Centre defends 2019 law on triple talaq in SC, says practice 'fatal' for marriage
The Centre defended its 2019 triple talaq law before the Supreme Court, arguing it was essential to protect Muslim women's rights and support gender justice. The law followed a 2017 Supreme Court ruling against triple talaq but was deemed necessar...

"It is submitted that Parliament in its wisdom has enacted the impugned Act to protect the rights of married Muslim women who are being divorced by triple talaq.
"The impugned Act helps in ensuring the larger constitutional goals of gender justice and gender equality of married Muslim women and helps subserve their fundamental rights of non-discrimination and empowerment," the affidavit said.
On 22 August 2017, the apex court had declared instant triple talaq (talaq-e-biddah) unconstitutional.
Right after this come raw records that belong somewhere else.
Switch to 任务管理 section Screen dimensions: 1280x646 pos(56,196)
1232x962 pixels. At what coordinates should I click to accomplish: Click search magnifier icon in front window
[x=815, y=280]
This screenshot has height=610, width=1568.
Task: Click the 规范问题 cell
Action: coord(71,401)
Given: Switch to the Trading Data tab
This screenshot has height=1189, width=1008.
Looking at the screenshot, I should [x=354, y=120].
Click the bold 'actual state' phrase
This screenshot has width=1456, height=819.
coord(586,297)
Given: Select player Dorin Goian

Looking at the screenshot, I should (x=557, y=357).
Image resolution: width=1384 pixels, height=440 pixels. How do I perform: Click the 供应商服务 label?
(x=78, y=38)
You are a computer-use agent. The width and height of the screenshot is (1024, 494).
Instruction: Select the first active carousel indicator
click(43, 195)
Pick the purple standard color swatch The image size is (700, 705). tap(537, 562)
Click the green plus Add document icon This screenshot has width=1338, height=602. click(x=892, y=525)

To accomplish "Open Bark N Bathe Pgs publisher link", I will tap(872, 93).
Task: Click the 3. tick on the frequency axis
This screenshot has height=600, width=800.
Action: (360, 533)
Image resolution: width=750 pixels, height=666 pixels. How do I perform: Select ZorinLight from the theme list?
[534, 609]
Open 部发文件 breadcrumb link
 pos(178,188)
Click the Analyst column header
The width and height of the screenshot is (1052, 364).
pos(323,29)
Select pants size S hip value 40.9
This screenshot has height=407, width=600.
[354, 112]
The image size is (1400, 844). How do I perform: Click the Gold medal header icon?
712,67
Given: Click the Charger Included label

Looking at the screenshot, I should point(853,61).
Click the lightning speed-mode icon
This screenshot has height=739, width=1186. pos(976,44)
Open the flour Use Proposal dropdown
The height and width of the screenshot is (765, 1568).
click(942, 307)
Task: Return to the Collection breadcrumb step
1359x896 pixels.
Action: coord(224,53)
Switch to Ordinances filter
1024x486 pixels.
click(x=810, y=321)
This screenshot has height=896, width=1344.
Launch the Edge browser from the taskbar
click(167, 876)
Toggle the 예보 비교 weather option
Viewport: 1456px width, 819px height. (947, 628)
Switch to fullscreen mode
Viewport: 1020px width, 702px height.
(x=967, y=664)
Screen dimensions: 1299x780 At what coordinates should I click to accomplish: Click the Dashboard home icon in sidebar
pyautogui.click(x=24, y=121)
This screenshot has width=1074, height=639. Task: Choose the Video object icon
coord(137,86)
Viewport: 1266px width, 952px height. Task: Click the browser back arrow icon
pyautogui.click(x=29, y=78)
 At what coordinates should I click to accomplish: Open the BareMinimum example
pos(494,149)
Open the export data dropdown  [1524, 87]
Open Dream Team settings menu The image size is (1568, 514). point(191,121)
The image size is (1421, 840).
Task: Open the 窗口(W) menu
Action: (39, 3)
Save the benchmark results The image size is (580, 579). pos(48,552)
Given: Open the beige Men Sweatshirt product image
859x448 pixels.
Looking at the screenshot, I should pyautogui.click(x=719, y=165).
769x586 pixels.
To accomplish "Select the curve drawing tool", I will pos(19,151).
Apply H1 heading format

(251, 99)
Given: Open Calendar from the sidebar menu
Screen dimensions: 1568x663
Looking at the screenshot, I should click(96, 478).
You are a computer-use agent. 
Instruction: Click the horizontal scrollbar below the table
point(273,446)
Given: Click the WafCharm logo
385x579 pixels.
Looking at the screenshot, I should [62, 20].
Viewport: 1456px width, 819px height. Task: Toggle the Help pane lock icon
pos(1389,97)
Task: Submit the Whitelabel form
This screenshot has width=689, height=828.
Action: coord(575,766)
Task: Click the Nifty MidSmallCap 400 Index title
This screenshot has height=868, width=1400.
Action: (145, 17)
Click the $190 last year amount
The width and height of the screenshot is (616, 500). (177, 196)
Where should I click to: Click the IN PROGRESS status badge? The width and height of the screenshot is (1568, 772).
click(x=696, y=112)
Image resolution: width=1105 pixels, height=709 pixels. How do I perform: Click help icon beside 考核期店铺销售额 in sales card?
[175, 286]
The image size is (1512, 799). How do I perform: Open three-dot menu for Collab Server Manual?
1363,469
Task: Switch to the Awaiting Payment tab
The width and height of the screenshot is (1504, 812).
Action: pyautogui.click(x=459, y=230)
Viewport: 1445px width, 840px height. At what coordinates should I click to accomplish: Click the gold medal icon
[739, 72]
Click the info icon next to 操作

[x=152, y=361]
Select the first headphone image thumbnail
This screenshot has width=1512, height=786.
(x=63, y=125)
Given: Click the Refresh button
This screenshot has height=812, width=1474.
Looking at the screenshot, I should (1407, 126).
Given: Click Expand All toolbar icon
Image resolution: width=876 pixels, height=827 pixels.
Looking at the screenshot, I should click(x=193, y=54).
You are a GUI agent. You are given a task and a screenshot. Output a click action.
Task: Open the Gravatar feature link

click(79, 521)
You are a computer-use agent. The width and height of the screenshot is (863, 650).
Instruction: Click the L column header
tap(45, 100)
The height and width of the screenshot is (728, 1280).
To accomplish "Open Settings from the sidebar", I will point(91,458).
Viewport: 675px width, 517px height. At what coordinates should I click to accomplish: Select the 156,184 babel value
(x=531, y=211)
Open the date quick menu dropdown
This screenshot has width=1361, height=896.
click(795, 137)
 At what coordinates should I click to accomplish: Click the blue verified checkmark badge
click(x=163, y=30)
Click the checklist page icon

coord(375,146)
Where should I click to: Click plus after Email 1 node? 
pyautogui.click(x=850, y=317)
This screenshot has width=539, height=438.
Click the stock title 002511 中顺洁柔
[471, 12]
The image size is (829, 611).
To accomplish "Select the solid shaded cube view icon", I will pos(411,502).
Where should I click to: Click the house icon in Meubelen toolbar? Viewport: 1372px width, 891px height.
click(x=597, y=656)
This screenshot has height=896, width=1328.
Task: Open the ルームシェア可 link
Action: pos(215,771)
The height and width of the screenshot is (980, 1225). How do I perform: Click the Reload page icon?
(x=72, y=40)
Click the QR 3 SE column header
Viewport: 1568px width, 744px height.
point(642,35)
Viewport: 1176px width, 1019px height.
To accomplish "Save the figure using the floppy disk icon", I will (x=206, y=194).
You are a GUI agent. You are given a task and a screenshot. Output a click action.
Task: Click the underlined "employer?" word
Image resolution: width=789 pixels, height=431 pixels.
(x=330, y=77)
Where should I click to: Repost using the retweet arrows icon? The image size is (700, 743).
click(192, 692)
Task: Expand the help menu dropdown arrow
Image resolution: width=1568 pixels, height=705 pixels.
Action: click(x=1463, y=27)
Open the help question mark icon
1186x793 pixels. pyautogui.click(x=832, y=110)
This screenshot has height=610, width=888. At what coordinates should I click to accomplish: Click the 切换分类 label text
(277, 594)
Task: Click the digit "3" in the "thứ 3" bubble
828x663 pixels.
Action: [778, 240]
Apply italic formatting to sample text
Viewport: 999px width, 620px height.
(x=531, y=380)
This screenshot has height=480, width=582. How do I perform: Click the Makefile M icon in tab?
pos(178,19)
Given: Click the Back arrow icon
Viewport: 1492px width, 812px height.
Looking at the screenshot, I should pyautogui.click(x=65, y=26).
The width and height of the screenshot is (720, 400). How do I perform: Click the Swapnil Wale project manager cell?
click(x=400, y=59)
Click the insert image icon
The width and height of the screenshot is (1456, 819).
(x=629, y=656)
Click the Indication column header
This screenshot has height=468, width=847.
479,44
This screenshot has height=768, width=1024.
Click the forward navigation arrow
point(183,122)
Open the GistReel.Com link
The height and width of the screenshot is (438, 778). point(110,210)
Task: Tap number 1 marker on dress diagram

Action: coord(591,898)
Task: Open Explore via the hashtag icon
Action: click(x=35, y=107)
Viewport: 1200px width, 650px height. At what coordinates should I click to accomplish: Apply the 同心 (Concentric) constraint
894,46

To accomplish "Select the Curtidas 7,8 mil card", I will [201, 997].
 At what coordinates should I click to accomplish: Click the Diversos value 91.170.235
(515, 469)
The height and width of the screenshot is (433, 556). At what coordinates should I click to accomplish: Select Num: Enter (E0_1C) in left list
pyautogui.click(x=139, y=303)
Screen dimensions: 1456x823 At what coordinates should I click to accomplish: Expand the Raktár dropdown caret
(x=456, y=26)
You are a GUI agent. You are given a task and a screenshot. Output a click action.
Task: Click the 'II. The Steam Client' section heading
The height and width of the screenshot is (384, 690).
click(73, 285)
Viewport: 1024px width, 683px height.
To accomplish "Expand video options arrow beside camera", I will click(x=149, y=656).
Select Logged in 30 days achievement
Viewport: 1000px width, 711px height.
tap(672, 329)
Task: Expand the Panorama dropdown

On August 23, 2019, the top court agreed to examine the validity of the Muslim Women (Protection of Rights on Marriage) Act, 2019.
Violation of the law entails imprisonment of up to three years.
Two Muslim organisations -- Jamiat Ulama-I-Hind and Samastha Kerala Jamiathul Ulema -- have urged the court to declare the law "unconstitutional".
Jamiat claimed in its petition that "criminalising a mode of divorce in one particular religion while keeping the subject of marriage and divorce in other religions only within the purview of civil law, leads to discrimination, which is not in conformity with the mandate of Article 15".